Mash the garlic with the salt into a rough paste and rub it into the slashes and the belly cavity. Squeeze the lime over both sides. Let the fish sit fifteen minutes while you start the rice. Just before frying, pat the surface dry one more time, and if you want extra crackle, dust each fish lightly with flour and shake off what does not cling. The coast does it both ways. Floured or bare, the rule does not change: dry fish, hot fat.
Rinse the rice in a few changes of cold water until the water runs nearly clear, then drain it well. Melt the manteca in a pot over medium heat, add the rice with the quarter onion and the garlic clove, and stir until the grains turn chalky white and smell toasted, about four minutes. Pour in the hot water, add the salt and the whole serrano, and bring to a boil. Cover, drop the heat to low, and cook eighteen minutes without lifting the lid. Pull it off the heat and let it rest, still covered, ten minutes. Fluff with a fork and discard the onion and serrano.

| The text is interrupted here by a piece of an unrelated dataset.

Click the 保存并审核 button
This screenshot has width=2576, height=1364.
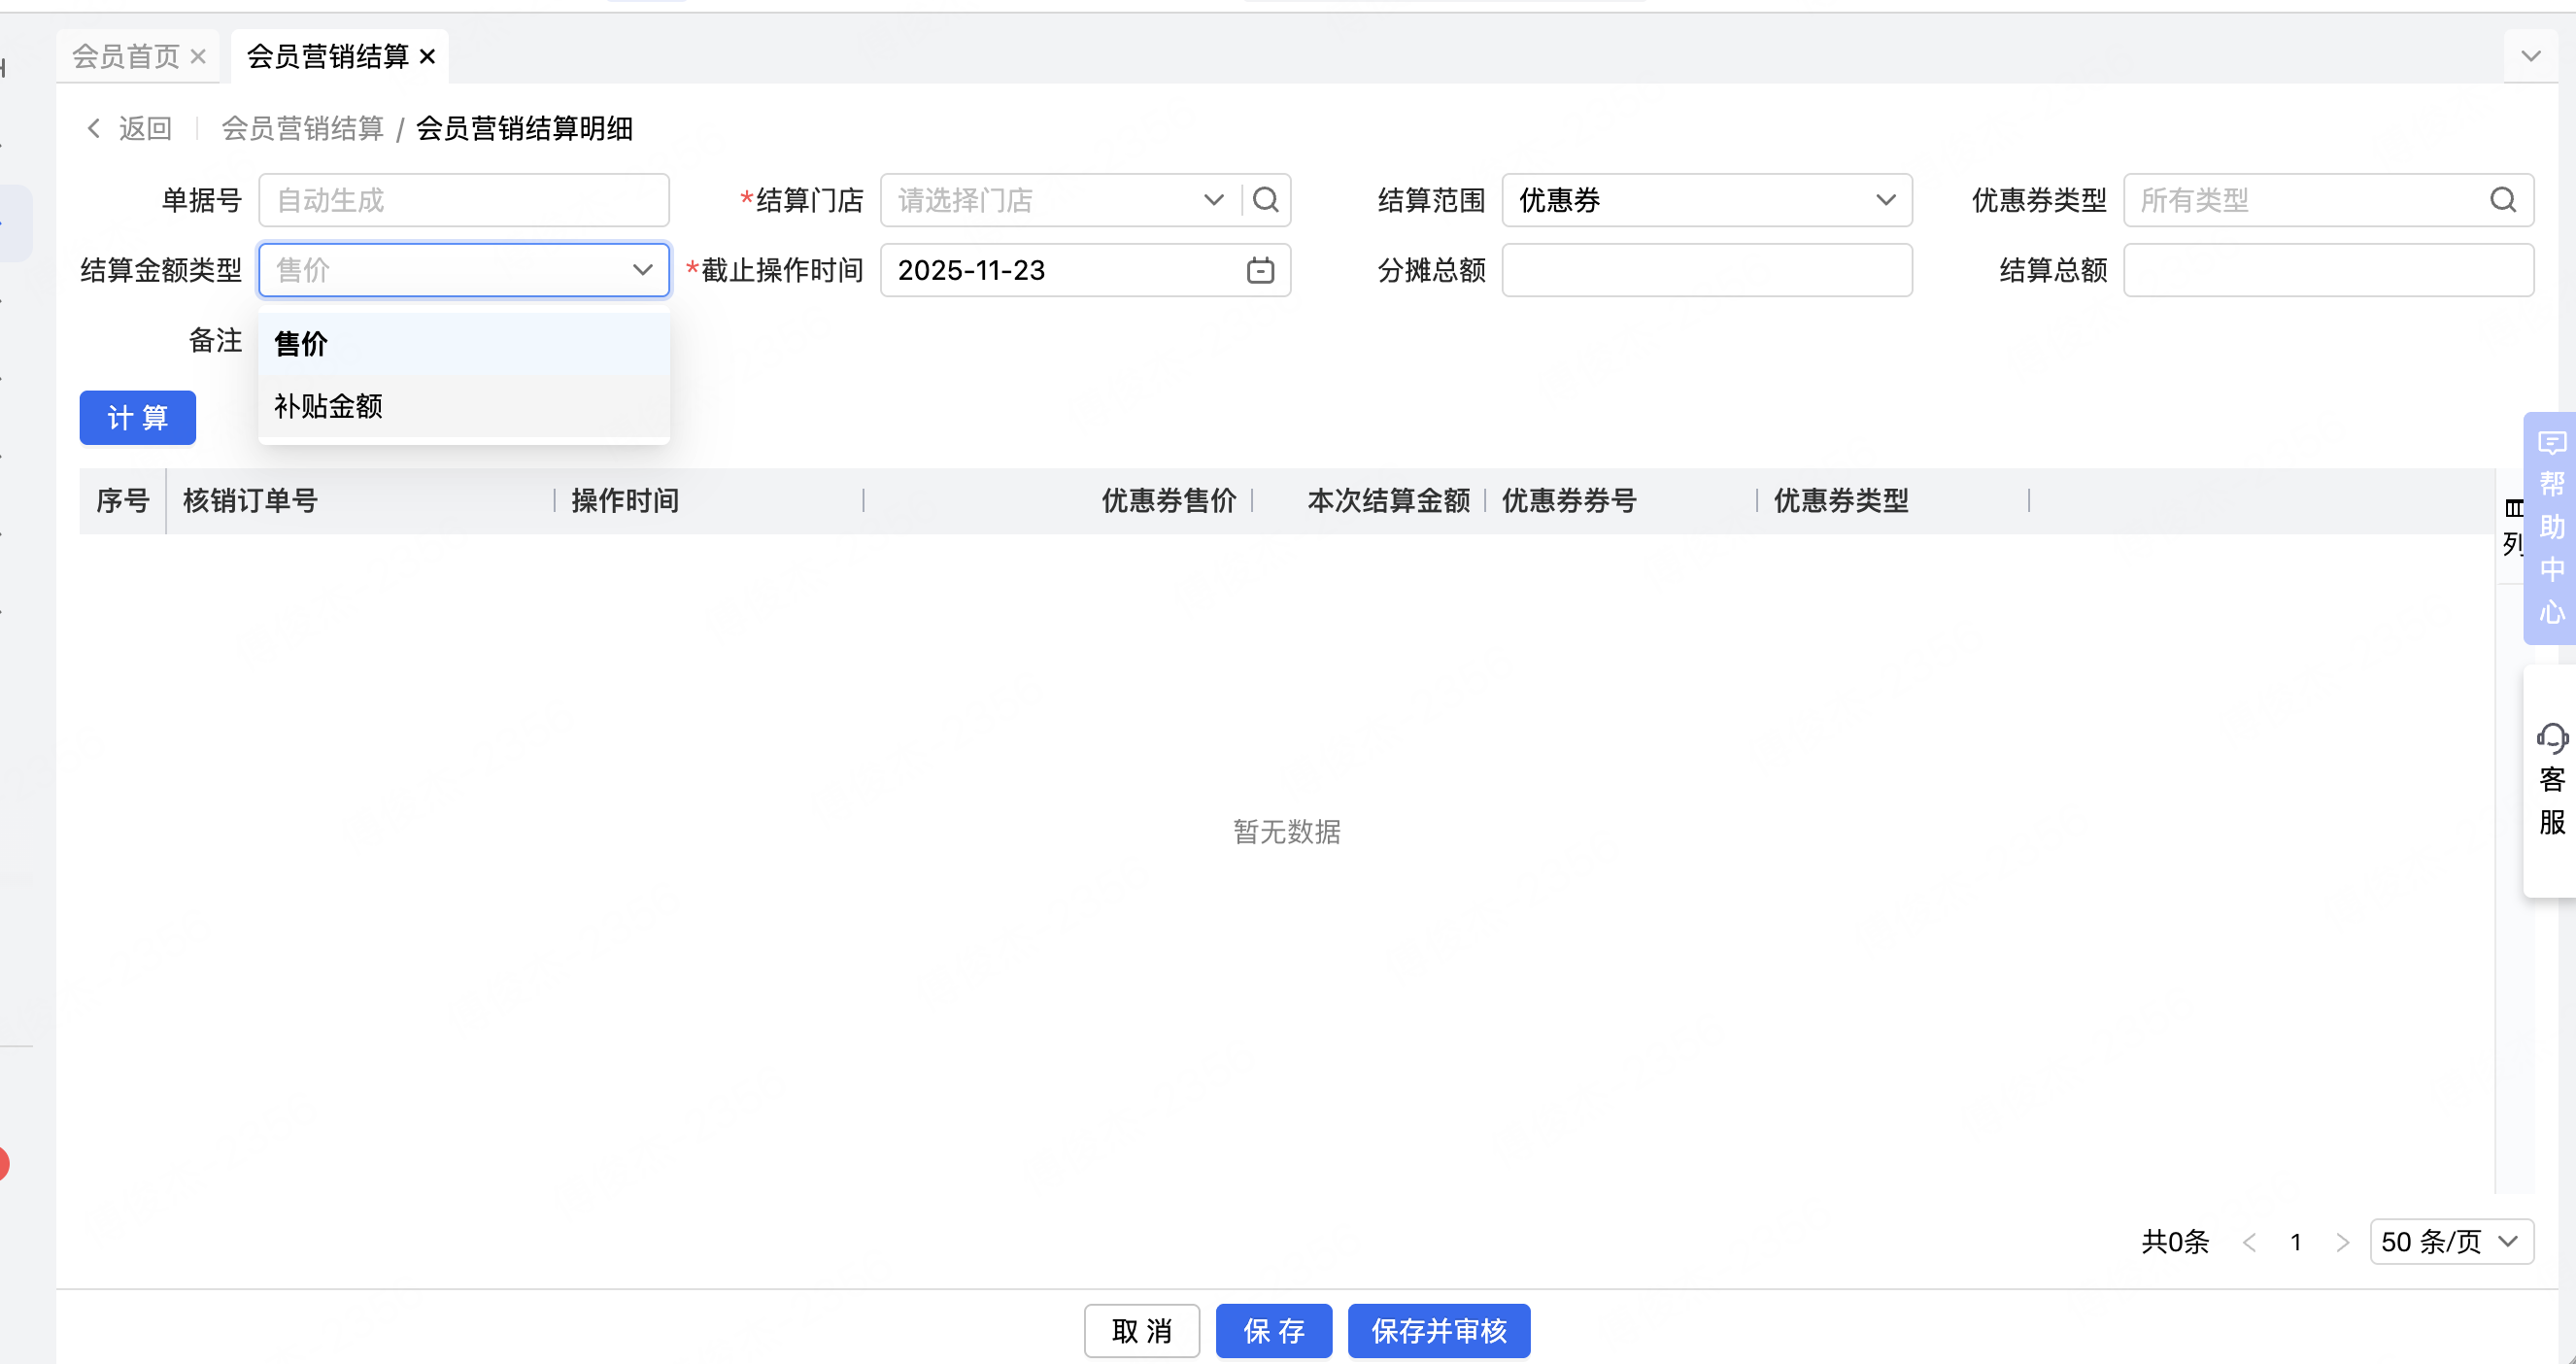1438,1331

Heat a dry comal over medium. Toast the chiles costeños just until they turn fragrant and a shade darker, ten to fifteen seconds a side. Watch them every second. The costeño is thin and hot and it goes from toasted to burnt faster than you can turn around, and burnt chile is bitter chile. Pull them off. On the same comal, char the tomatoes and the unpeeled garlic until blackened in spots and soft. Peel the garlic. Grind everything in the molcajete with the salt and just enough water to loosen it into a coarse salsa. Taste for salt.
Peel the plátanos and slice them on a long bias, about half an inch thick. Melt the manteca in a skillet over medium heat. Fry the slices until the edges turn deep gold and caramelize, about two minutes a side. They should be soft inside and sticky-sweet at the edges. Drain on a rack or a plate. This is where you do not negotiate the fat. The plátano macho fries in manteca, never oil. La manteca es el sabor.

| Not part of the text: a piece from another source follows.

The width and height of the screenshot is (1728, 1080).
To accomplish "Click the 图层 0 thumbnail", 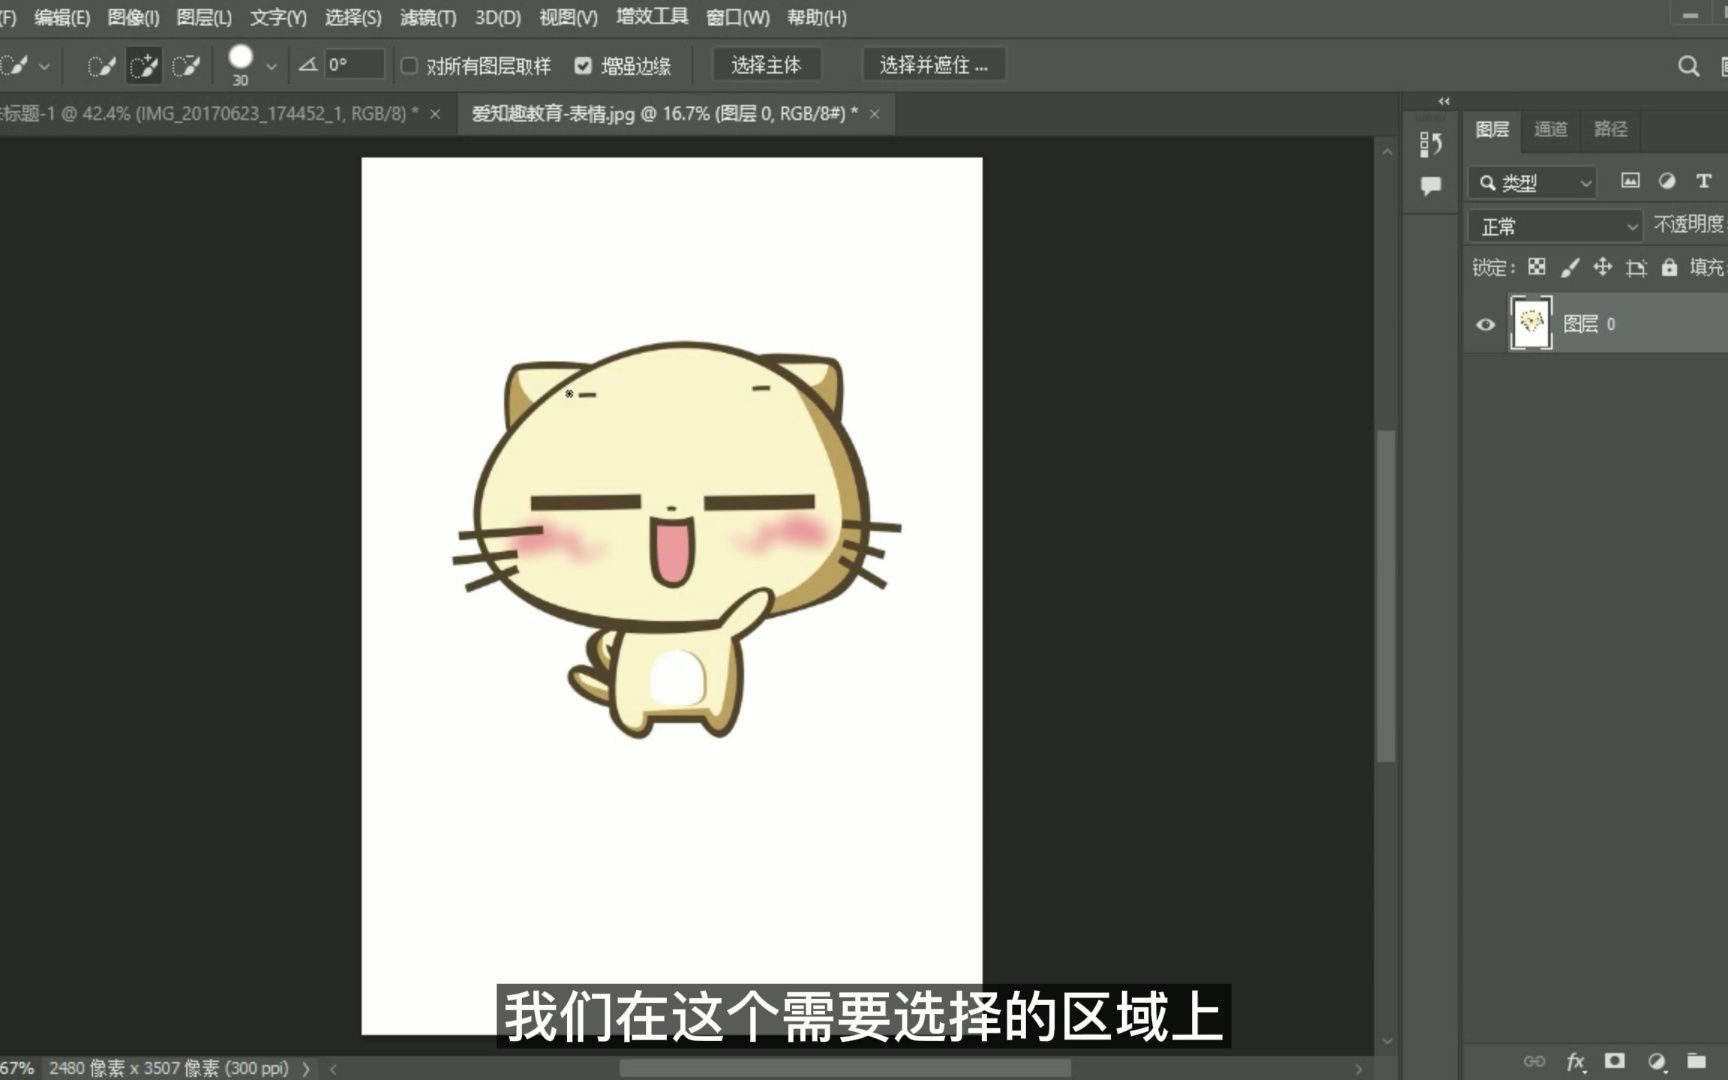I will (1530, 323).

In a wide heavy skillet or cazuela, heat the manteca or oil to 350F, about an inch deep, until it shimmers and a wooden spoon handle sends up a steady stream of small bubbles. Lay one fish in at a time, away from you. Do not crowd the pan and do not move the fish. Let it fry undisturbed five to seven minutes, until the underside is deep golden and the fins have gone crisp, then turn it once with a wide spatula and fry the other side. Lift it out, let it drain on a rack, and salt it the moment it comes out of the fat. Fry the rest in batches, letting the fat come back to temperature between each one.

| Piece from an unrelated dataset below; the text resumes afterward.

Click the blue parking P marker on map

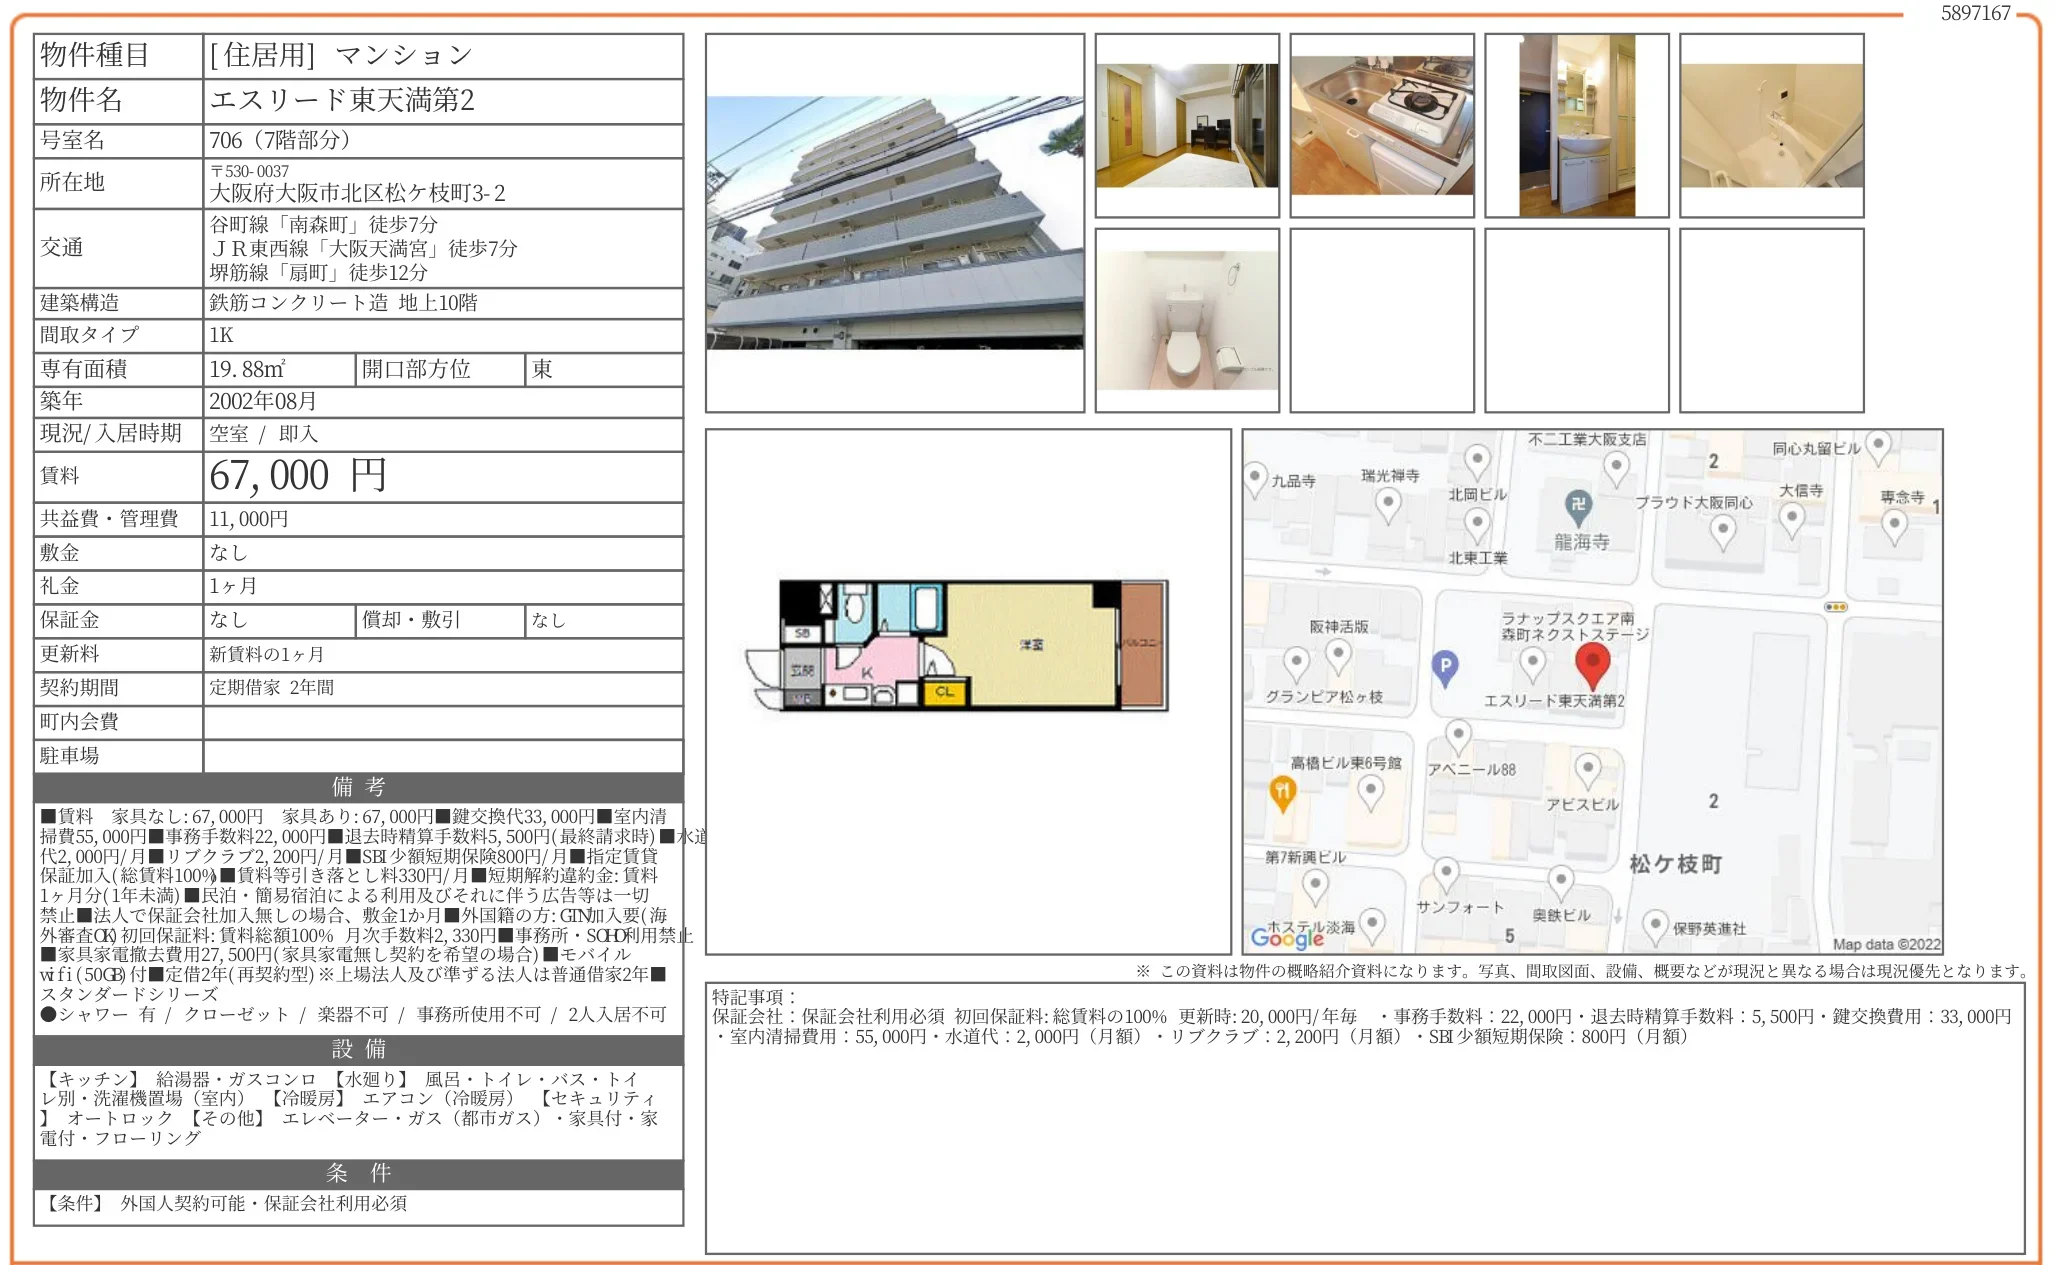[1444, 666]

Lay each fish on a peltre platter with a mound of white rice and a fan of fried plátano beside it. Spoon the salsa de chile costeño over the fish or set it alongside in the molcajete. Add lime halves, sliced raw onion, and a stack of warm corn tortillas. Eat it right away, while the skin still cracks under your fork. Fried fish keeps for no one. Saber cocinar es saber vivir.